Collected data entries
BEGIN

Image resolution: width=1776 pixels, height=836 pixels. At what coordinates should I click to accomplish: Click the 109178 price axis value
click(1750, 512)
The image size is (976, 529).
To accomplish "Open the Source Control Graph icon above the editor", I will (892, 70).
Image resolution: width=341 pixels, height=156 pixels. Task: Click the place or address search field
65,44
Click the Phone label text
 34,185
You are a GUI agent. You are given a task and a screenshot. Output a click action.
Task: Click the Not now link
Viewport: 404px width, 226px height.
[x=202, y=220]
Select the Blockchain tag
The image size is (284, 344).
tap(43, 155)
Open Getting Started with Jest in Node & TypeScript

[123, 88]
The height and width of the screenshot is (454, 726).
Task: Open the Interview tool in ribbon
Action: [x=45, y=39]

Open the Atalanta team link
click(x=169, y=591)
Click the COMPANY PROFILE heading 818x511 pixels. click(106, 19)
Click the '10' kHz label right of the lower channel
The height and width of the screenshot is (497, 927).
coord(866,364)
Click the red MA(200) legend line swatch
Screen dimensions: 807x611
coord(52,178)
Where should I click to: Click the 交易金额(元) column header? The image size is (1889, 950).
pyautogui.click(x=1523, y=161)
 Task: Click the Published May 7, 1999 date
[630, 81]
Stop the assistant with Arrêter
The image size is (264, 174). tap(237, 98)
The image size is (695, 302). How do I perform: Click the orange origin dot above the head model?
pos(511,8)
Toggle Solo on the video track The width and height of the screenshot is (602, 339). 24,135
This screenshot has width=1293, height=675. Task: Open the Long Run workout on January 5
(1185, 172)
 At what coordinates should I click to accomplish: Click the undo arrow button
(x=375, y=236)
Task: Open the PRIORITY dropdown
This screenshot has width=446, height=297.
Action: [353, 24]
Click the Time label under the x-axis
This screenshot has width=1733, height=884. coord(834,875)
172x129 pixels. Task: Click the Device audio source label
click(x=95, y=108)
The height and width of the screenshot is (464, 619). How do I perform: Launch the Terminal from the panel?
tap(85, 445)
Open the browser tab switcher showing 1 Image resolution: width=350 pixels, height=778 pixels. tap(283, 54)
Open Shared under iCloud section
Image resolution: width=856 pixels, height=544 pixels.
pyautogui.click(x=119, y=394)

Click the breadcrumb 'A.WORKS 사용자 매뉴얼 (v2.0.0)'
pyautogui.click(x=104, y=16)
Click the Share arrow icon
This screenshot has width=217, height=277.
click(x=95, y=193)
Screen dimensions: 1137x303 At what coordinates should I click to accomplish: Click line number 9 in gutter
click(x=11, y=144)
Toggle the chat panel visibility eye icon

END

[What you are asked to do]
The lines to output run from the one containing "Click the breadcrumb" to the last line of the entries; give them back exactly.

[Answer space]
Click the breadcrumb 'A.WORKS 사용자 매뉴얼 (v2.0.0)'
pyautogui.click(x=104, y=16)
Click the Share arrow icon
This screenshot has width=217, height=277.
click(x=95, y=193)
Screen dimensions: 1137x303 At what coordinates should I click to accomplish: Click line number 9 in gutter
click(x=11, y=144)
Toggle the chat panel visibility eye icon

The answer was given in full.